REVIEW: Black Panther (2018)

Upon the death of his father, Prince T’Challa (Chadwick Boseman) assumes the throne of the secretive and technologically advanced African nation of Wakanda. His reign appears short-lived, however, when it is challenged by the skilled and dangerous rogue known as Killmonger (Michael B. Jordan).

Marvel Studios have been running for a decade now, and while their films continue to draw in massive sums of money and dominate the pop cultural landscape for me they have started feeling relatively underwhelming. With three feature releases every year, familiarity is breeding… well hardly contempt, but certainly no small degree of restlessness for the world’s widest movie franchise to deliver something memorable and new.

Director Ryan Coogler has achieved that in spades with Black Panther, the eagerly awaited solo outing for the Marvel Universe’s African superhero. It feels like a groundbreaking film, because it highlights an African experience more than any previous Hollywood blockbuster. It feels like a hugely worth one too, because it is enriched with a cast that features some of finest actors of colour working in the world today. It also feels like the best Marvel feature since Guardians of the Galaxy, since it combines strong performances and great characters with tremendous costume and production design and a really fresh sense of showing the audience something genuinely new for a change.

Wakanda feels exceptionally well developed, showing off a hypothetical African utopia that was never pillaged and enslaved by European interests. It has its own design aesthetic and culture, and an absolutely beautiful sense of costume. Within this world Coogler establishes T’Challa as a distinctive hero that stands out from his Marvel contemporaries: part king, part superhero, and part African James Bond. An early sequence in the Korean city of Busan manages to be both tensely staged and edited and outrageously funny. Later action sequences are rather more conventional, but still find time for the odd delight or surprise (war rhinoceroses immediately spring to mind).
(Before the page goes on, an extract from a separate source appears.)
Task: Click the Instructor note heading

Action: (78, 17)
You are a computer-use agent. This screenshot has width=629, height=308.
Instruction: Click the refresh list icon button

Chadwick Boseman makes for a great T’Challa, rich with dignity and vulnerability, but in all honesty the film’s highlights are in his supporting cast. Michael B. Jordan shows that, even in the most commercial of vehicles, he is still one of the strongest American actors of his generation. He is gifted with a comparatively rare thing in the Marvel Cinematic Universe: a villain that resonates and actually makes a weird kind of sense. Through Killmonger the film actually engages with the political ramifications of a nation like Wakanda, giving the story a texture that lesser blockbusters would not bother to include. Dania Gurira makes a powerful impact as the Wakandan special forces commander Okoye. She is just one of several strong female roles depicted in the film, which also include Lupita Nyong’o as fellow agent – and T’Challa’s love interest – Nakia, and Letitia Wright as T’Challa’s younger sister Shuri. It is Wright who gets most of the best comedy moments, and she makes an enormously likeable impression. It is interesting that, while almost all of the attention of audience and critics has been on how Black Panther pushes representation of African people, it is likely the best big screen representation of women that Marvel Studios have ever achieved.

This feels like a critically important film, and a huge step forward in giving an African voice to mainstream cinema. It is not by an stretch the last step, since it is effectively an American presentation of that African identity. It resonates so powerfully though. It demonstrates just how much creative territory is available for filmmakers to explore. It points in a potent direction. On top of all of that, it’s a great action film pure and simple. You could point out flaws, but by the end of the film none of them really seem to matter all that much.